Screening for risk factors
Kahan urges doctors considering prescribing marijuana to screen their patients for a number of risk factors.
“Doctors should screen all patients who request medical marijuana for a cannabis use disorder and for factors that put them at risk for developing a cannabis use disorder,” he says. These risk factors include younger age, current or past problems with marijuana or other substances, as well as active mental illness. Patients with risk factors should not be given a prescription, he advises.
Patients who have a cannabis use disorder should be offered counseling and follow up, says Kahan, and those who are not able to reduce or quit should be referred to an addiction medicine doctor and/or treatment program.
Other groups at high risk of suffering side effects from marijuana include people with past or family history of psychosis, anyone under the age of 25 and pregnant women or women who may become pregnant.
Refusing to prescribe
Because of the lack of evidence about the effectiveness and safety of herbal marijuana, as well as the danger of abuse, some doctors may wish to refuse to prescribe marijuana to their patients.
In Ontario, doctors have a right to refuse to prescribe marijuana under the policies of the College of Physicians and Surgeons of Ontario (CPSO). The CPSO is currently revising this policy in light of the new federal regulations, but Gerace expects its substance to remain unchanged.
The College of Physicians and Surgeons of Alberta recommends that their members not prescribe marijuana for medical purposes.
Proceed with caution
While effective treatments have been developed for many types of chronic pain, not all treatments work for all patients. As a result, Ware believes doctors have an ethical obligation to be open to new therapies that might help patients for whom existing medications are ineffective. “The suffering of some patients is the impetus for us to continue to explore medical applications [of marijuana],” he says.

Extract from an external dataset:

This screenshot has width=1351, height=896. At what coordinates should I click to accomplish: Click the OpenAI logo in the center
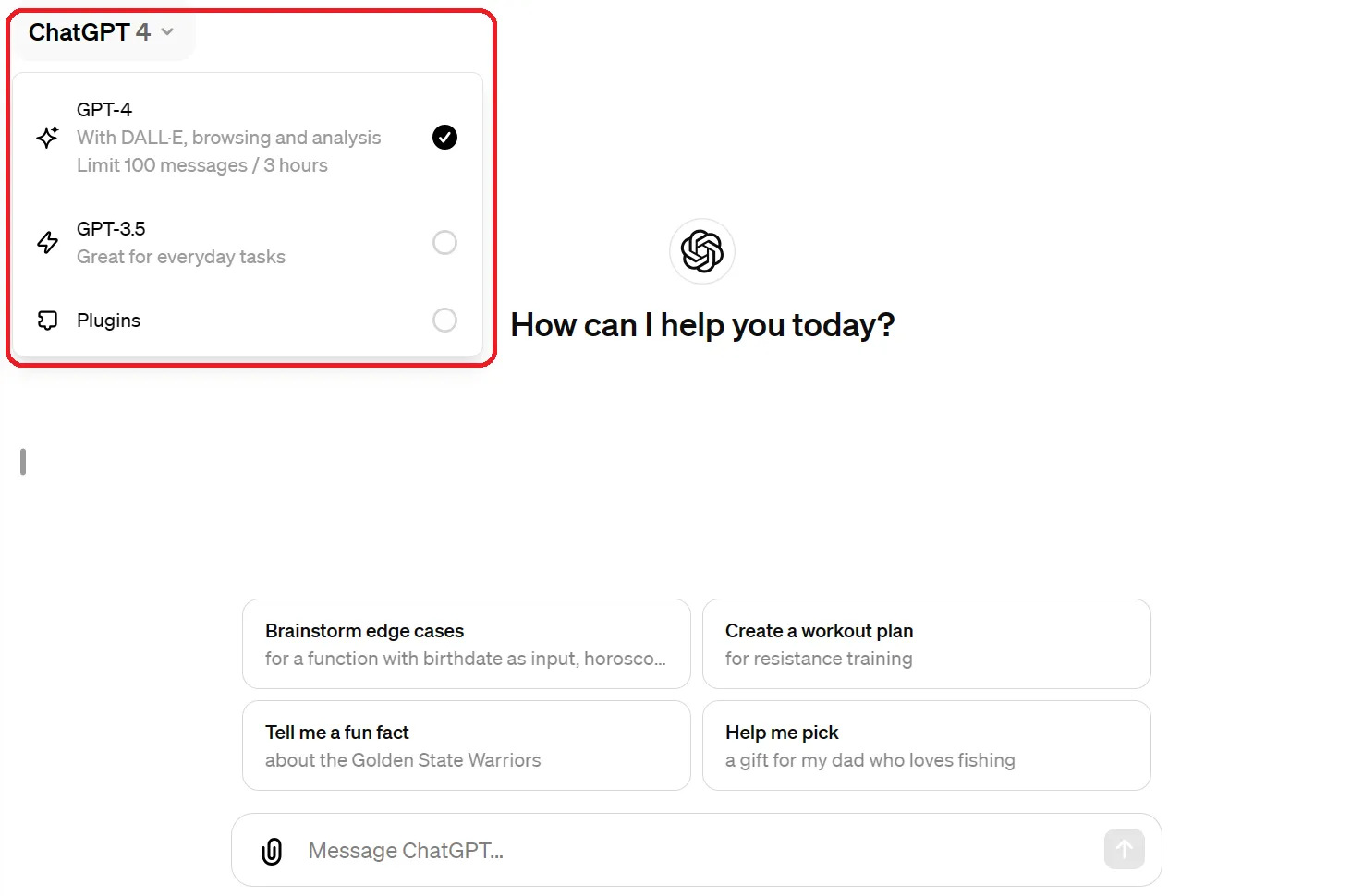[x=701, y=251]
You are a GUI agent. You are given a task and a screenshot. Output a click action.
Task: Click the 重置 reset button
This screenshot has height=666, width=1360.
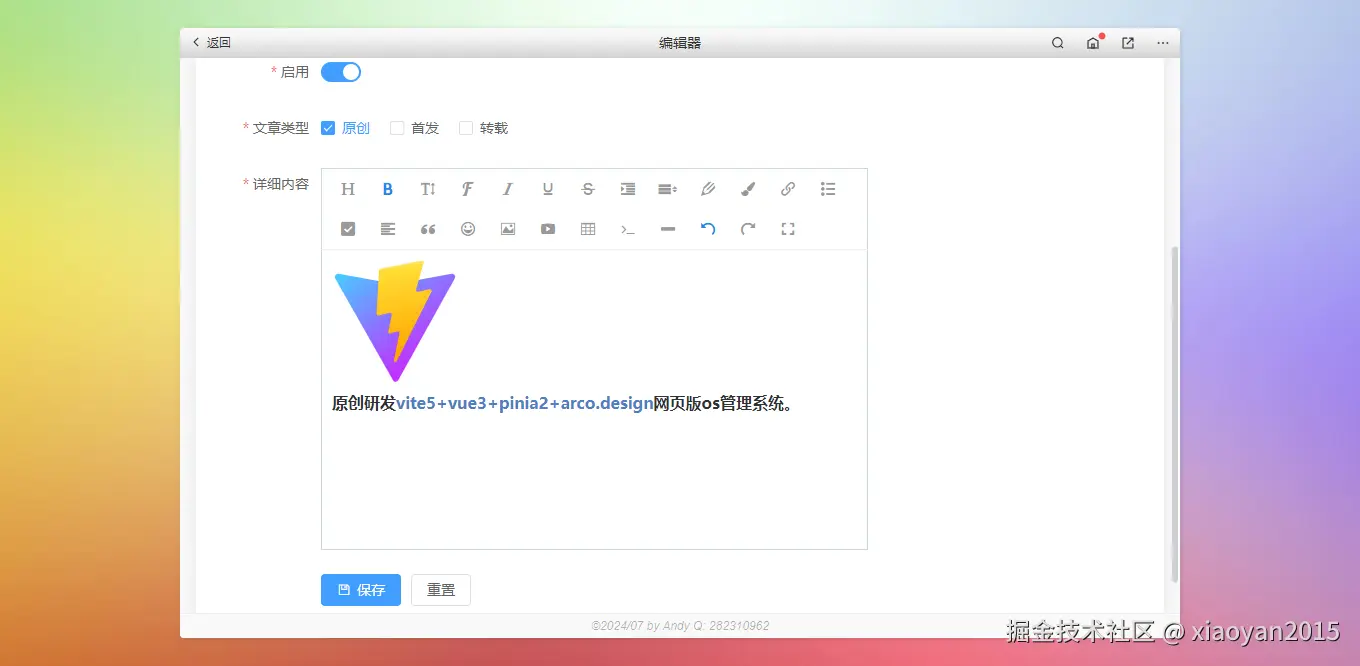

Kahan, however, worries that expanding the use of medical marijuana could put patients at risk of abuse. “The prescription opioid crisis was created when we loosened regulations around opioid prescribing,” he remarks; “I hope history doesn’t repeat itself.”
Doctors who do choose to prescribe marijuana to their patients have precious few resources to help guide them, as no clinical guidelines currently exist. These doctors are urged by experts to consider smoked herbal marijuana only after conventional therapies and pharmaceutical cannabinoids have been tried, and to screen their patients for risk factors.
Note: this article is not intended as a prescribing guide for clinicians. Doctors considering prescribing herbal marijuana or pharmaceutical cannabinoids to their patients should consult other sources, including Health Canada’s Information for Health Care Professionals: Cannabis and the Cannabinoids and Daily Amount Fact Sheet.